Local Hospital Builds Onsite Energy Plant

Heather Cummings Healthcare Environments Leave a Comment

In our blog last month we discussed a new EPA regulation, which focuses on reducing greenhouse gas emissions; however, the regulation lacked any specifications.  One local hospital may have found a solution.  The University Medical Center of Princeton at Plainboro is building its own power plant.
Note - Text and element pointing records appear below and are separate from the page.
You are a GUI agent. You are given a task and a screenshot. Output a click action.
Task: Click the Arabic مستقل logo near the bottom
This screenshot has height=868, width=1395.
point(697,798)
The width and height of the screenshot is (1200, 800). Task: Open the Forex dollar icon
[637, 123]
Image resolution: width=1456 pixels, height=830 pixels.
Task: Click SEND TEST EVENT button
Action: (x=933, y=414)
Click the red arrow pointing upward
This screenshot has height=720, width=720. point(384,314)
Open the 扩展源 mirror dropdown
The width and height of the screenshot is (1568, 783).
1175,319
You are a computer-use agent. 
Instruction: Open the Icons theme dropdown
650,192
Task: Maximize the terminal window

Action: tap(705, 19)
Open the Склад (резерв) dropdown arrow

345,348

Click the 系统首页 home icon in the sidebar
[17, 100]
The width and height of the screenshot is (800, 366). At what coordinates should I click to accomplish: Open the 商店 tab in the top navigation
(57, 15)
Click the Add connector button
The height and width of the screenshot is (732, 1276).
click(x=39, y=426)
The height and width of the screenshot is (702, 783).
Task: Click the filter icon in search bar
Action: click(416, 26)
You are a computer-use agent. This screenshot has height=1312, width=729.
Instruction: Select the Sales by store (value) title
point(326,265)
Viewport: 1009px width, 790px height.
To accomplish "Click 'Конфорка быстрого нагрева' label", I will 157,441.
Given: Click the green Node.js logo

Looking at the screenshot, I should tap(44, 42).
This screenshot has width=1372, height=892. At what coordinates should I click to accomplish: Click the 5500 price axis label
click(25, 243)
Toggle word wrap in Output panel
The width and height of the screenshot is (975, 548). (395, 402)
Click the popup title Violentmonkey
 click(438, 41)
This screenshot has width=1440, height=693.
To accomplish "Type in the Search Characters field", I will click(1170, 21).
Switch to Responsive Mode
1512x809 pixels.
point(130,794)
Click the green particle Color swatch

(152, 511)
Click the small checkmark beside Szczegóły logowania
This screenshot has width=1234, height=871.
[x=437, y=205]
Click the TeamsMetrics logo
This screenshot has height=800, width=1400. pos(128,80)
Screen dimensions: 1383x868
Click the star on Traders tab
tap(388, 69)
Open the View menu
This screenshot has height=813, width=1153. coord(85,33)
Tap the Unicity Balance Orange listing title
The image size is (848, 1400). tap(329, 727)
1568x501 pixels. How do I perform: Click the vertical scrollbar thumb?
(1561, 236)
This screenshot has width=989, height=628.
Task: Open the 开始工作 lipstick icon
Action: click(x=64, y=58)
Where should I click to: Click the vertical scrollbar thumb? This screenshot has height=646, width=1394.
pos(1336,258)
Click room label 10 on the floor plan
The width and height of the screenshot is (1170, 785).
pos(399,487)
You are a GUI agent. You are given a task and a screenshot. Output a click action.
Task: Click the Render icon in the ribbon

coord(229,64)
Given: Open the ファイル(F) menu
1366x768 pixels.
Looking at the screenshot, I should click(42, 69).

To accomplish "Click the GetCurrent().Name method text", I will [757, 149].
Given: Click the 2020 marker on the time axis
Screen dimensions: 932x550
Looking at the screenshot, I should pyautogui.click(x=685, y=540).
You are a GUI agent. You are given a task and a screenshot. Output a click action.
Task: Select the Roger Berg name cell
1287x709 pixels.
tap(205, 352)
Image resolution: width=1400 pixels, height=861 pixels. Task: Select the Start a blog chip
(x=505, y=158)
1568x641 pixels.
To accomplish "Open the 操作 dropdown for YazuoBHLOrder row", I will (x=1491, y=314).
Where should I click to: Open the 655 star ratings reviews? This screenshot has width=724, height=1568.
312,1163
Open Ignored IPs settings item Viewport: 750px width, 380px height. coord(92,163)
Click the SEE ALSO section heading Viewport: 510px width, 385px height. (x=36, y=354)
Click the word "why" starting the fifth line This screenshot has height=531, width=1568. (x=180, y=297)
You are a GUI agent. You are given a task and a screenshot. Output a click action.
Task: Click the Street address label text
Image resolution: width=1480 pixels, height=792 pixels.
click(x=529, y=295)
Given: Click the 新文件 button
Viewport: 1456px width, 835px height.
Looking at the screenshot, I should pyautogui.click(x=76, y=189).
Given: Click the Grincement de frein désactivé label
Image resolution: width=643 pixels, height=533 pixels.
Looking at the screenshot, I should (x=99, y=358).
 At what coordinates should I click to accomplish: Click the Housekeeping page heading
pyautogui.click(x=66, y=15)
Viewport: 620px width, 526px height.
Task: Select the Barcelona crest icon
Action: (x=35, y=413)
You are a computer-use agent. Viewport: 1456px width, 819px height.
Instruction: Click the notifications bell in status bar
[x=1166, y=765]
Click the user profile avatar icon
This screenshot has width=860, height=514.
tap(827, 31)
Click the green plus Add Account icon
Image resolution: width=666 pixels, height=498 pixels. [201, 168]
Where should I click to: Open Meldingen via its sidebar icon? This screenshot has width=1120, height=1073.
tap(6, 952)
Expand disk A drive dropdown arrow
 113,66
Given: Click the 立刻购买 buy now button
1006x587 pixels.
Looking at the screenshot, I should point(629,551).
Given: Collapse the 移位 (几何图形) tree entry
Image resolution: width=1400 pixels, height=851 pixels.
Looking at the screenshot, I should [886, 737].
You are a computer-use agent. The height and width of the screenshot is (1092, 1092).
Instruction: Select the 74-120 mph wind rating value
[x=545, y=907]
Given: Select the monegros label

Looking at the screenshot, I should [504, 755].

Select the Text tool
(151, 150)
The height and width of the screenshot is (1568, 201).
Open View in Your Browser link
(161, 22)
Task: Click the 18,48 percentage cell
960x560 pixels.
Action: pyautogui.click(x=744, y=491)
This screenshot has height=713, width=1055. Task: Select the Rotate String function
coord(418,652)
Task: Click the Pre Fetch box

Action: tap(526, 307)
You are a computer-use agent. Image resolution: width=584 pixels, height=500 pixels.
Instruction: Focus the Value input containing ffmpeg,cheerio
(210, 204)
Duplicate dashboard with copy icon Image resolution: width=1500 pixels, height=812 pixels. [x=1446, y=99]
The new hospital will not rely upon the local electric grid, but will rather use natural gas to make electricity on site.  The heat generated as a byproduct will then be used to create steam, which will heat the building, sterilize equipment and provide cooling.  With the rise of traditional electric costs, individuals and companies continue to seek less expensive, and more eco-friendly, heating options.  Recycled heat combines the best of both worlds.  Experts believe recycled heat could offer a significant amount of the nation’s power at a competitive price and while reducing emissions.

Recycled heat does not require the burning of additional fuel and thus allows its users to drastically reduce their carbon footprint.  For example, the Princeton hospital is expected to reduce its carbon footprint by 25 percent through the use of the power system and a few other changes (e.g. using natural light and solar-powered carts).  According to the Princeton Healthcare System president, Barry Rabner, the power plant is valuable from both a fiscal and operational point of view.

“It is twice as efficient as traditional power systems with a payback estimated to be less than five years, when used with a digital computer,” said Rabner.

NRG Thermal, who built and will run the natural gas plant, said combined heat and power can be fiscally and environmentally beneficial at universities, shopping malls, data processing centers and energy-intensive industries, such as chemical plants.